Aquella tarde de agosto, cansados de vagar por las calles de Lisboa, se subieron en el Cais de Sodre al tren de Estoril. Las playas estaban llenas de gente, los niños jugaban al futbol, el agua estaba muy fría y por timidez o miedo, ellos sólo se mojaron los pies en ella. De noche plantaron una vieja tienda de campaña en la playa. Brodsky nunca había visto el mar y no sabía nadar, llevaba en su mochila un libro de Karl Popper y un ejemplar del New York Times que había comprado en la estación y le servía de sabana; terminó haciéndose con una de las hojas un gorro de papel para proteger su cabeza del sol.
Sin haber calculado el efecto de subida y bajada de las aguas que podría tener la marea del océano, en el momento álgido de la pleamar, durante la madrugada, el agua les entró en la tienda mientras dormían. Aquella frágil casa de tela terminó a la mañana siguiente en un cubo de basura. La fotografía dice todas esas cosas, sólo hay que mirarla muy detenidamente. Después deambularon unos días más entre Lisboa y Sintra buscando incansablemente a Salgueiro Maya.

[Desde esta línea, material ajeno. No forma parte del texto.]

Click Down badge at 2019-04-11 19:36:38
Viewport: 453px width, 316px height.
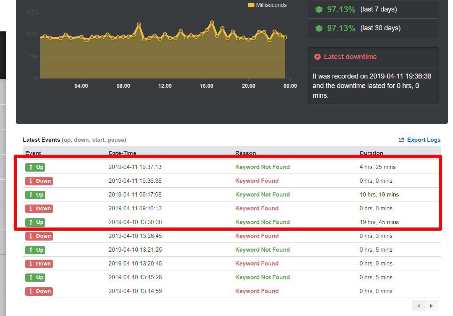pyautogui.click(x=39, y=181)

Estos dos muchachos, estos dos amigos ahora son más jóvenes que entonces, más inocentes e idealistas que en aquellos días de sol y revoluciones de arena. Como en una odisea pequeñita vagaron por la ciudad y sus calvarios en un viaje iniciático que jamás olvidaremos. Se fueron rio abajo buscando el lugar donde muere en el río. Quizás aprendieron que las revoluciones no existen más allá de las fotografías. Junto al cuaderno la tengo, ahora irradia lo que aquel momento no irradió. Ha retenido el espíritu del momento. Contemplarla ahora es embriagarse de nuevo con la emoción retenida durante más de treinta años. Brodsky lo sostiene, JAB no llega a desmentirlo, pero quien hizo esa fotografía aquella tarde de agosto fue el capitán Salgueiro Maya. Se lo habían encontrado en una terraza junto al mar y le pidieron ese favor. Sus ojos, los ojos del eterno capitán de Abril.